- **Exercise objective**
An acceptable response holds only the line containing "Given: Click the" and every line after it to the end of the records, each reproduced exactly.

** Data for processing follows **

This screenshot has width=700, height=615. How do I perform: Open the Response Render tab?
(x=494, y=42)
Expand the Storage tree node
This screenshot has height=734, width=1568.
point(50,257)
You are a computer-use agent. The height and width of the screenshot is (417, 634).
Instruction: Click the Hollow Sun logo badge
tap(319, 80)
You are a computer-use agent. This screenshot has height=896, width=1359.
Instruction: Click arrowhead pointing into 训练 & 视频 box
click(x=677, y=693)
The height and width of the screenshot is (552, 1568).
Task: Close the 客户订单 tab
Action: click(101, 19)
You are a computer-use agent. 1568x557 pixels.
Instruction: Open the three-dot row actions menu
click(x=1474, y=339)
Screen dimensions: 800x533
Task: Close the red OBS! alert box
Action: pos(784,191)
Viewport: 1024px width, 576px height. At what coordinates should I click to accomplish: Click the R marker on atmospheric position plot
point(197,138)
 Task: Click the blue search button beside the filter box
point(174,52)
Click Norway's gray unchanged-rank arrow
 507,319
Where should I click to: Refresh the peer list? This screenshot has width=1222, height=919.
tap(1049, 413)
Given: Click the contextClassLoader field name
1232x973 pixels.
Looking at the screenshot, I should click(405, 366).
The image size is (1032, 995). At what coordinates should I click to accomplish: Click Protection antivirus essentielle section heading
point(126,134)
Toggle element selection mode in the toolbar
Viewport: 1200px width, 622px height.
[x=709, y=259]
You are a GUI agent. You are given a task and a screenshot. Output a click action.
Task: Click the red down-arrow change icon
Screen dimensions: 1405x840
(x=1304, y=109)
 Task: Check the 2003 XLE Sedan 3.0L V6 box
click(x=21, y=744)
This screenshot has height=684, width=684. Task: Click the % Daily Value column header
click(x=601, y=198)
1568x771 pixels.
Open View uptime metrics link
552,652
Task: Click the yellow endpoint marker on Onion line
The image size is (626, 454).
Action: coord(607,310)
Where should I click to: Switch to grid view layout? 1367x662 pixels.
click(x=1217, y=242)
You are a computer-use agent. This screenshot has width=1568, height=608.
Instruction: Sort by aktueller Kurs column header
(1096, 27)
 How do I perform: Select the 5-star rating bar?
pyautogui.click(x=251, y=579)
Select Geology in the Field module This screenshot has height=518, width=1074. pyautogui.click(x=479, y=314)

** End of Data for processing **

- **Your solution**
Given: Click the contextClassLoader field name
1232x973 pixels.
Looking at the screenshot, I should click(405, 366).
The image size is (1032, 995). At what coordinates should I click to accomplish: Click Protection antivirus essentielle section heading
point(126,134)
Toggle element selection mode in the toolbar
Viewport: 1200px width, 622px height.
[x=709, y=259]
You are a GUI agent. You are given a task and a screenshot. Output a click action.
Task: Click the red down-arrow change icon
Screen dimensions: 1405x840
(x=1304, y=109)
 Task: Check the 2003 XLE Sedan 3.0L V6 box
click(x=21, y=744)
This screenshot has height=684, width=684. Task: Click the % Daily Value column header
click(x=601, y=198)
1568x771 pixels.
Open View uptime metrics link
552,652
Task: Click the yellow endpoint marker on Onion line
The image size is (626, 454).
Action: coord(607,310)
Where should I click to: Switch to grid view layout? 1367x662 pixels.
click(x=1217, y=242)
You are a computer-use agent. This screenshot has width=1568, height=608.
Instruction: Sort by aktueller Kurs column header
(1096, 27)
 How do I perform: Select the 5-star rating bar?
pyautogui.click(x=251, y=579)
Select Geology in the Field module This screenshot has height=518, width=1074. pyautogui.click(x=479, y=314)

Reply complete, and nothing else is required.